[Records from a data source]
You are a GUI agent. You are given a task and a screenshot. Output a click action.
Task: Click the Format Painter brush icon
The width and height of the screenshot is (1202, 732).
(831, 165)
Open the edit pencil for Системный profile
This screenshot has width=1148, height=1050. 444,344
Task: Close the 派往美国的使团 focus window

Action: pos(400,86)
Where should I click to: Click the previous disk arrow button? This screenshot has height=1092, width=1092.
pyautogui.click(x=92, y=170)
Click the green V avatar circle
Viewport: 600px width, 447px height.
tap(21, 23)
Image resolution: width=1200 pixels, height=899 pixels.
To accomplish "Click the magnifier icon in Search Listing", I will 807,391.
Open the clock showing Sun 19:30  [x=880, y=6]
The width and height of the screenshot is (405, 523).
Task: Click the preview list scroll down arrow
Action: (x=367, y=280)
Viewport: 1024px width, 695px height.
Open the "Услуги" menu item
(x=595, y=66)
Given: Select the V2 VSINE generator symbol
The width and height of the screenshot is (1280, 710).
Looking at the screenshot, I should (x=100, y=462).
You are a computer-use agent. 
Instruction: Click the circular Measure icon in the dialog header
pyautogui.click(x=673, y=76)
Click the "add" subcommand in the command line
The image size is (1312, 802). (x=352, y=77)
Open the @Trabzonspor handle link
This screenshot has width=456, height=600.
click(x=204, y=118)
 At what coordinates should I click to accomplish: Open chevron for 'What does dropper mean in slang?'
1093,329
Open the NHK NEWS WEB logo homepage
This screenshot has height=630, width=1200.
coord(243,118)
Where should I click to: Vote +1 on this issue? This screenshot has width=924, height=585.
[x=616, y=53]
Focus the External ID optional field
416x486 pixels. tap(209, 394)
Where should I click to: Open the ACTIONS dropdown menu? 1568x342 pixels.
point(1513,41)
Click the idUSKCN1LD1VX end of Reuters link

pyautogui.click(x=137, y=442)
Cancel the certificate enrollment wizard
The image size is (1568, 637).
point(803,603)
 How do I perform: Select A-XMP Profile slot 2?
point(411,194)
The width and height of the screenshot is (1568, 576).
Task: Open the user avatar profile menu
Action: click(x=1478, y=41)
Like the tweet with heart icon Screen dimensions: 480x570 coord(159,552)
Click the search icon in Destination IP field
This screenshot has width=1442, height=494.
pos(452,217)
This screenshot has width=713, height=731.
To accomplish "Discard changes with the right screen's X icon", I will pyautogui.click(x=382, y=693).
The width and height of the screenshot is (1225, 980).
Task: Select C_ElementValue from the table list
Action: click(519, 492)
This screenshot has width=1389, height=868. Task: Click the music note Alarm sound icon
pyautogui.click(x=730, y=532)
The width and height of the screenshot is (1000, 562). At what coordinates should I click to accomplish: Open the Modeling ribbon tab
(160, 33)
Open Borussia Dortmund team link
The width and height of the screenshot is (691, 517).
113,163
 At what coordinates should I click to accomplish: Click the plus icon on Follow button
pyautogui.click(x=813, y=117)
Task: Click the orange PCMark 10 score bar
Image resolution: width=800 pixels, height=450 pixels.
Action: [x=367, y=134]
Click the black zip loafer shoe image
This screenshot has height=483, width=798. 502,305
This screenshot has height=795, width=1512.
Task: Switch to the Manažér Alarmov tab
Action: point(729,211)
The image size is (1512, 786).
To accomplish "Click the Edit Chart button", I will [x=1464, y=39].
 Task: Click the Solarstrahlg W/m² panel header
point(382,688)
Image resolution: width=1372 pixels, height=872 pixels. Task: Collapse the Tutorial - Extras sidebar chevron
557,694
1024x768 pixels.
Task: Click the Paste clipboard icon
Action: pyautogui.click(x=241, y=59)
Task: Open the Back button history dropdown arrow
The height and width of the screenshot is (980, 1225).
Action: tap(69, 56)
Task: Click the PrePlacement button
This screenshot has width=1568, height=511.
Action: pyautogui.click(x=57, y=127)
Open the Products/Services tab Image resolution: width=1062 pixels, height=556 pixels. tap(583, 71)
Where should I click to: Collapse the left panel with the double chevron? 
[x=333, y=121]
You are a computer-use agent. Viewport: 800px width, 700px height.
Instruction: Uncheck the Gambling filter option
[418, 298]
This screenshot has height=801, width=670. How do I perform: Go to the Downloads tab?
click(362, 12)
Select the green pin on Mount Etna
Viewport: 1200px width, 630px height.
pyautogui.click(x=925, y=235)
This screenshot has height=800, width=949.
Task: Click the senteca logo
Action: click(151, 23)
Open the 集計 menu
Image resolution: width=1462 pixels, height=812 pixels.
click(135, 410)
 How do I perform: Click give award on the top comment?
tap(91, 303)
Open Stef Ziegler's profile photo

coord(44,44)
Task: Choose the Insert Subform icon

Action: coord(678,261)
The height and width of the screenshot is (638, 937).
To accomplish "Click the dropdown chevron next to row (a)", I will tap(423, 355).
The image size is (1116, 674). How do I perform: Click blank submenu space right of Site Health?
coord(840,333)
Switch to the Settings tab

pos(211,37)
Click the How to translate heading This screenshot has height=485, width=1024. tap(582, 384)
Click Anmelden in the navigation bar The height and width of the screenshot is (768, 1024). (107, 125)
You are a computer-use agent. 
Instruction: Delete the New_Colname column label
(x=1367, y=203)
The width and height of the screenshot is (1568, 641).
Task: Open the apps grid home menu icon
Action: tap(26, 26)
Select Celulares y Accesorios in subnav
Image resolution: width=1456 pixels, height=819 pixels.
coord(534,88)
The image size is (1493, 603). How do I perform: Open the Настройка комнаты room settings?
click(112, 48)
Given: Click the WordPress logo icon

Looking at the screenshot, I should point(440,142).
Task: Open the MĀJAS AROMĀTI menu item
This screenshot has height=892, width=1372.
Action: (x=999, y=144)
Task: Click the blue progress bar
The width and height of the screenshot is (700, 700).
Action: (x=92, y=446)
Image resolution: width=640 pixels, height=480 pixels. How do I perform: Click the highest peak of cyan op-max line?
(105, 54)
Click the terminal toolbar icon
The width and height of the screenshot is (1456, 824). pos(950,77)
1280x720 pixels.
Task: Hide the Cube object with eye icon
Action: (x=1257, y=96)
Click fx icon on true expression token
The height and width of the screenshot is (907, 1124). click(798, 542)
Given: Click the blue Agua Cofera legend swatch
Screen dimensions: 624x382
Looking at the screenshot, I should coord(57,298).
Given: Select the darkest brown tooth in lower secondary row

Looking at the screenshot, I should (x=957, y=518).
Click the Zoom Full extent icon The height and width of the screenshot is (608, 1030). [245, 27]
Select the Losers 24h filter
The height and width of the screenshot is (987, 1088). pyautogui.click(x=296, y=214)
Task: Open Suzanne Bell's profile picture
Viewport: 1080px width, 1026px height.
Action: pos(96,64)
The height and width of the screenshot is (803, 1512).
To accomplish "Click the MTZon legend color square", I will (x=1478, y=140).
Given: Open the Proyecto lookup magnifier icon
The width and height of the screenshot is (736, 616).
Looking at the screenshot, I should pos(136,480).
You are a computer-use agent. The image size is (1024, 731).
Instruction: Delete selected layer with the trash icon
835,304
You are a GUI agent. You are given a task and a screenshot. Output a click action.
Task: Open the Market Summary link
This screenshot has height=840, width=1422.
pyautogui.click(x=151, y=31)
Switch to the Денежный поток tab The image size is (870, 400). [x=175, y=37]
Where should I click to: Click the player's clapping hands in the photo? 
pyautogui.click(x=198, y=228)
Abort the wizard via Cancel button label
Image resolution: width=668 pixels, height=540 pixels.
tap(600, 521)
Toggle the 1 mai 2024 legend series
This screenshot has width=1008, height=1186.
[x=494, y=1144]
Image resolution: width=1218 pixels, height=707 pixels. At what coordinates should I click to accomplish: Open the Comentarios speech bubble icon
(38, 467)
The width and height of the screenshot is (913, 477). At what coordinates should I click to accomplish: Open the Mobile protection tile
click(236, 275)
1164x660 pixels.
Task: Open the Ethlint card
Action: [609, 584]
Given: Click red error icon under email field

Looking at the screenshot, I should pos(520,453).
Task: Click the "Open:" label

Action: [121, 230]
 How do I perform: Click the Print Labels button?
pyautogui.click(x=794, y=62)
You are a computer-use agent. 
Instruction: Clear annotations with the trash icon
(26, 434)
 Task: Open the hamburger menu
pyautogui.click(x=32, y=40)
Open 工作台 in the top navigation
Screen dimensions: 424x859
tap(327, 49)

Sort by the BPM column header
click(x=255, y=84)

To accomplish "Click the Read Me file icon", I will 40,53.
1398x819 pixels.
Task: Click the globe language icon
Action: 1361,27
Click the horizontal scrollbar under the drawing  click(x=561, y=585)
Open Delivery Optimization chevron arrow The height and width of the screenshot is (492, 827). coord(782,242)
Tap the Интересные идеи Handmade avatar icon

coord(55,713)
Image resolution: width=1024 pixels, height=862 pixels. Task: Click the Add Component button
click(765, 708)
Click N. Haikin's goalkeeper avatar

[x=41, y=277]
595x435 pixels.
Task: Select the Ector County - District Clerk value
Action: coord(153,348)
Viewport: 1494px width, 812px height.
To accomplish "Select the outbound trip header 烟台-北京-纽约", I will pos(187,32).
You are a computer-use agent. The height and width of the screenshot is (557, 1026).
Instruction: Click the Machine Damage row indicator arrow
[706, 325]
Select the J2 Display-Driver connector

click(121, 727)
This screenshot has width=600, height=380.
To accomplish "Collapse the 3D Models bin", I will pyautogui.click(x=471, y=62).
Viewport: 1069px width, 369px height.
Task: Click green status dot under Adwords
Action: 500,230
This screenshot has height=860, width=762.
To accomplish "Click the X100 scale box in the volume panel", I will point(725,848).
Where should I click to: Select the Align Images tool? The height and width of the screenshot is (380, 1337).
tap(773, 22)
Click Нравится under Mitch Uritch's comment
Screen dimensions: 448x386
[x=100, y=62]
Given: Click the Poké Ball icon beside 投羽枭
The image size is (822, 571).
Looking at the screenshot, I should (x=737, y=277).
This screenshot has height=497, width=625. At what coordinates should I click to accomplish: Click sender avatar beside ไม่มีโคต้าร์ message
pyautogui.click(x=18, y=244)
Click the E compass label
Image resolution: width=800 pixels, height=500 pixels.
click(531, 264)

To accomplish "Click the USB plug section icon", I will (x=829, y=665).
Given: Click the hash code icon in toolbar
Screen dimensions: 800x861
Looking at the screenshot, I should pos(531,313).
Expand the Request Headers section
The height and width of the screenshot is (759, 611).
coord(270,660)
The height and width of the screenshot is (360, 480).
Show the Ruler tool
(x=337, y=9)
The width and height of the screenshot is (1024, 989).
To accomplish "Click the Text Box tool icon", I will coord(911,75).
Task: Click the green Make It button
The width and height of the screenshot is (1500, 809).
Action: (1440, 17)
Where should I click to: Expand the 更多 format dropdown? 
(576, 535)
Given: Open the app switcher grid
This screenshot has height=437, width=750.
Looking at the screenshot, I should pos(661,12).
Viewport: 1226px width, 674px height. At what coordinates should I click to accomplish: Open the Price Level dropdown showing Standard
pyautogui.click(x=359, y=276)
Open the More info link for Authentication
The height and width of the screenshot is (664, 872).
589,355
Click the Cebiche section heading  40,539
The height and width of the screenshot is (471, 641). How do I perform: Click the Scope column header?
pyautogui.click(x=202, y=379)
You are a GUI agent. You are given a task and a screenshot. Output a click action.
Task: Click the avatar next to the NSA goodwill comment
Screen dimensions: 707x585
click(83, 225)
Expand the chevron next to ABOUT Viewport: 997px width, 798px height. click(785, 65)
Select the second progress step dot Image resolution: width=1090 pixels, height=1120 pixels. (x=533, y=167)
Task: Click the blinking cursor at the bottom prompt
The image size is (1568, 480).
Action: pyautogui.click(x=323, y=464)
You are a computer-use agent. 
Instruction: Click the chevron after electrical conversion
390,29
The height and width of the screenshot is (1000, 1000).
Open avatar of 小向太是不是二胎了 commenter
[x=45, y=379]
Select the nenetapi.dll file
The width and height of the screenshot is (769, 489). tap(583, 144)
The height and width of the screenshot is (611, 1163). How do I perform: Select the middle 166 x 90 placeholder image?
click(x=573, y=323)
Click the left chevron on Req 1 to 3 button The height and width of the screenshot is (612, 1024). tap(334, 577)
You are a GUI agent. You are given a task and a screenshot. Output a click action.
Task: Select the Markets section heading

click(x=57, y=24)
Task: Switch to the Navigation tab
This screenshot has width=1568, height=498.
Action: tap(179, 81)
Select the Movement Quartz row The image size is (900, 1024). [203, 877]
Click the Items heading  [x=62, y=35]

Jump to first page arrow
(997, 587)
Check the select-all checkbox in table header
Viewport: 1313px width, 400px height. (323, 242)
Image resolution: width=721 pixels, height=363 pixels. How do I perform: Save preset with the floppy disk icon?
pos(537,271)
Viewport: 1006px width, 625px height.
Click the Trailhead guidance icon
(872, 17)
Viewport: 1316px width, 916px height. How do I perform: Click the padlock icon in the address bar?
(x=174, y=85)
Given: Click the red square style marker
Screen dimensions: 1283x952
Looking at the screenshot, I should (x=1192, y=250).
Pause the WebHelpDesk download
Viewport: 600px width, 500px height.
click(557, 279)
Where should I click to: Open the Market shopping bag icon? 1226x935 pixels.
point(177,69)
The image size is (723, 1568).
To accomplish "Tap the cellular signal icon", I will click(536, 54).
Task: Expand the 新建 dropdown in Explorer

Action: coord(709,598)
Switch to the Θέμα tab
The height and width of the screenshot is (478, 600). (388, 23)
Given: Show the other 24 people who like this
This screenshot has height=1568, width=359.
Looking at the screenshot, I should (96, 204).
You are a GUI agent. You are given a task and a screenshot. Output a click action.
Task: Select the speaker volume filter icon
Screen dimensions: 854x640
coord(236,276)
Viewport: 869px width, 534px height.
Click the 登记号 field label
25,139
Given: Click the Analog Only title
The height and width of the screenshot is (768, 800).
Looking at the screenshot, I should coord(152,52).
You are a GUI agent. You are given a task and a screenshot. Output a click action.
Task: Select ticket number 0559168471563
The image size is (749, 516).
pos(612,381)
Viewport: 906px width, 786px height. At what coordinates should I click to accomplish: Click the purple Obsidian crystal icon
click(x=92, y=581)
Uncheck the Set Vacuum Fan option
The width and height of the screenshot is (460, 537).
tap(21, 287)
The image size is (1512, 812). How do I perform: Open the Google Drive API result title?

• **REQUIRED WORK**
All lines in the data that contain the word "blue" should be copied.

• **RESULT BELOW**
Task: Click the blue progress bar
Given: Click the blue Agua Cofera legend swatch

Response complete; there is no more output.